begin

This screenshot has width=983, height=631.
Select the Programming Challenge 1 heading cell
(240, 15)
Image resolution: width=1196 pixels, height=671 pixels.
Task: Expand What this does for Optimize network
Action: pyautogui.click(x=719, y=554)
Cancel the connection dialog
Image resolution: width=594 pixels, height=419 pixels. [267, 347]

end
begin

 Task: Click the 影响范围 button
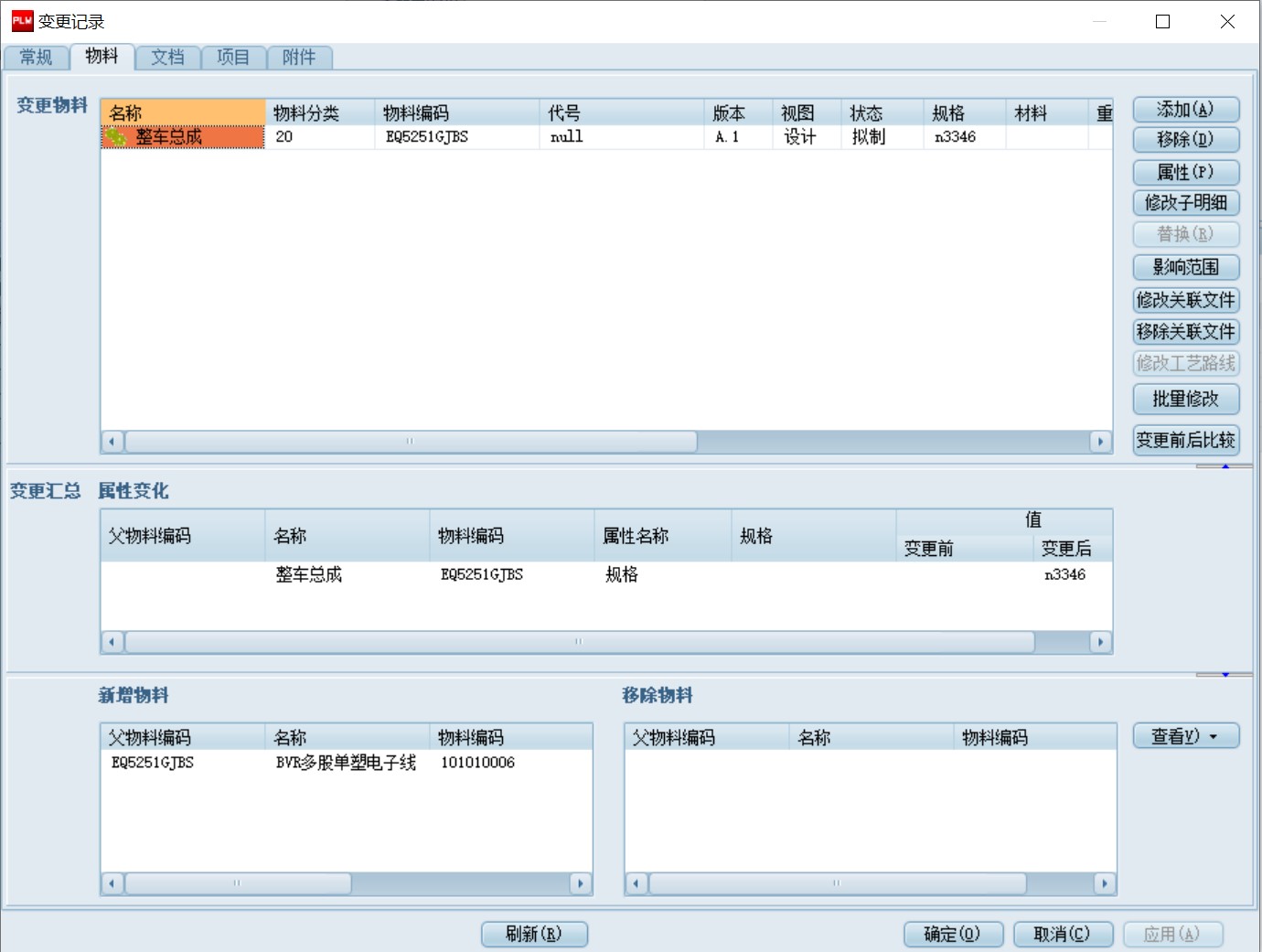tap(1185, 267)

end

- **Work instructions**: Copy verbatim the records from the line with "This screenshot has width=983, height=631." up to and including the line with "Image resolution: width=594".

- **Reply**:
This screenshot has width=983, height=631.
Select the Programming Challenge 1 heading cell
(240, 15)
Image resolution: width=1196 pixels, height=671 pixels.
Task: Expand What this does for Optimize network
Action: pyautogui.click(x=719, y=554)
Cancel the connection dialog
Image resolution: width=594 pixels, height=419 pixels. [267, 347]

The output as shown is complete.